*Passage for review*.
Then I saw Van Helsing, and my excitement sank. Computer generated imagery and mind-spinning effects created a monster film for the ADD generation.

The film was fast, confusing and near impossible to decipher. All sense of character, suspense and fear were thrown away, leaving three monster icons as fodder for an action film.

Van Helsing has made the idols of my youth lifeless. Bela Lugosi's suave, seductive Dracula became a hyperactive brute transformed into a giant, super-powered bat-like creature. The pristine makeup of Lon Chaney's original Wolfman was replaced by a powerful, CGI-beast with the speed of a cheetah. Boris Karloff's compassionate Frankenstein became a massive, talking pastiche with super-human strength.

Granted, movie monsters have always been in a constant state of evolution. Where would the horror film be without the mass improvements in makeup and gore effects over the decades?

If done well, the latest special effects create incredible rushes of adrenaline and action that push the scares to even higher levels. Van Helsing has more than its share of flying things, crashes and explosions. What it's missing is true horror, mystery, suspense and characters that instill fear.

The Mummy (1999) and its 2001 sequel The Mummy Returns — both, coincidentally, by Van Helsing director Stephen Sommers — and the recent vampire/werewolf combo Underworld all claim an abundance of computer-generated images, enough to turn their creatures into cartoon-like caricatures. A CGI showcase like Van Helsing — a film promoted as the newest, biggest, most expensive action spectacle — is in effect an anti-monster movie, a dagger in the heart of true movie horror.

No monster is safe from hyper action, CGI assaults and remakes, not even the once-lumbering zombies from George Romero's 1968 zombie classic Night of the Living Dead or its 1978 sequel Dawn of the Dead. In the original Dawn, released at the height of U.S. self-absorption and consumer-driven hedonism, Romero's mindless, flesh-eating zombies set out to possess a shrine from their former lives, the shopping mall and the infighting and greed that eventually doomed the unlucky survivors typified the '70s unlike any other movie.

The flashy Dawn remake abandons all of the original's socio-political subtleties and substance in favor of breakneck speed and tension. Taking an obvious cue from the running, zombie-like virus victims of Danny Boyle's 28 Days Later, director Zack Snyder transforms the undead into rabid sprinters with a bloodlust as deadly as their gait.

Romero's skillfully crafted, shuffling zombies have disappeared, along with the social fears they represented. The mall's significance becomes an afterthought as well, serving only as a feeding trough for these newly enhanced zombies as well as a massive, concrete mausoleum for their victims. Blood and spectacle are the names of the game in Snyder's zombie remake. Substance is non-existent.

*Provided material*.

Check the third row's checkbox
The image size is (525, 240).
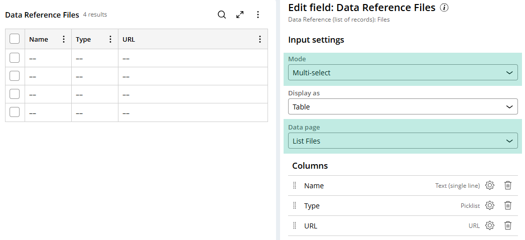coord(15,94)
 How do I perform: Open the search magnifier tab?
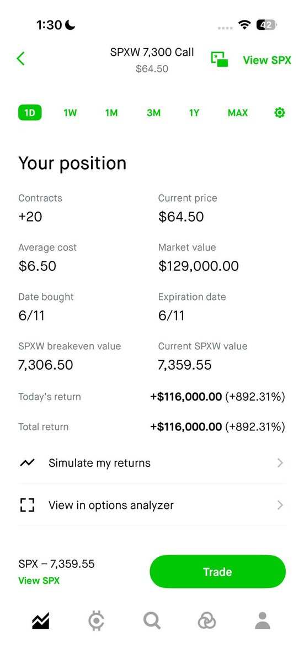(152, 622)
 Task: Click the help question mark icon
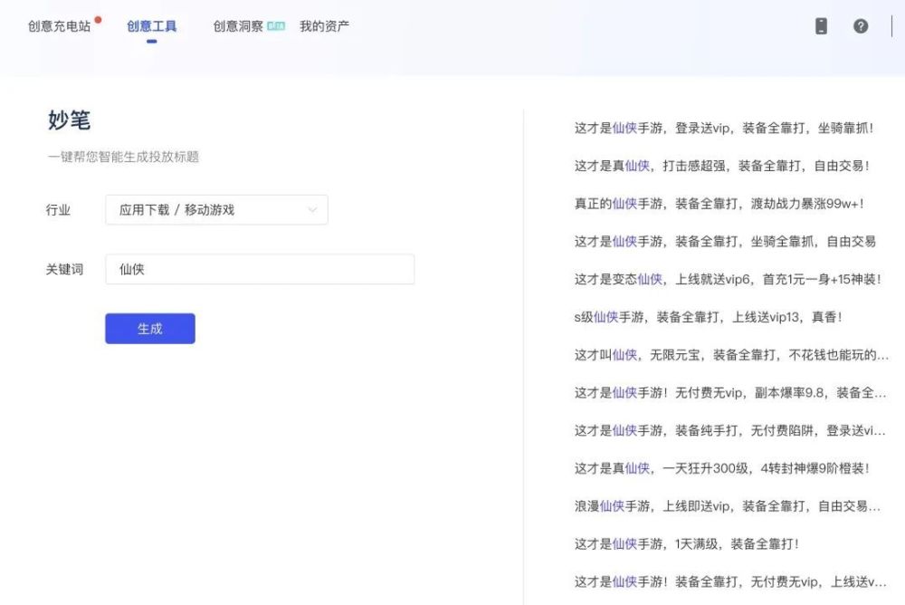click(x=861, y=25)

==

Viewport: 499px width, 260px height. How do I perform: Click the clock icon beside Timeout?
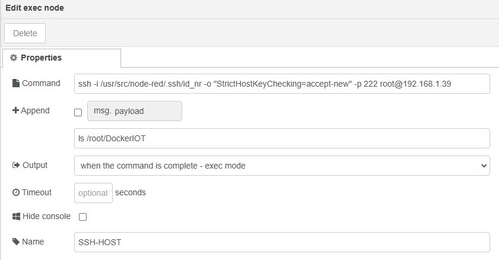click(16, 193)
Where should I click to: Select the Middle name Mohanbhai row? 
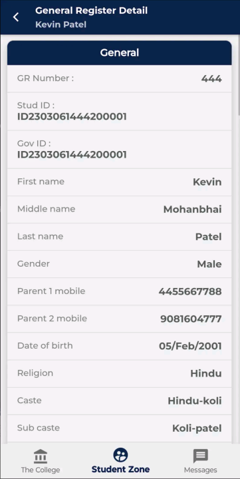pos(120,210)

*Required work*. Copy the stretch of the monster-movie review from "Then I saw Van" through "an action film." word for word.

*Task answer*.
Then I saw Van Helsing, and my excitement sank. Computer generated imagery and mind-spinning effects created a monster film for the ADD generation.

The film was fast, confusing and near impossible to decipher. All sense of character, suspense and fear were thrown away, leaving three monster icons as fodder for an action film.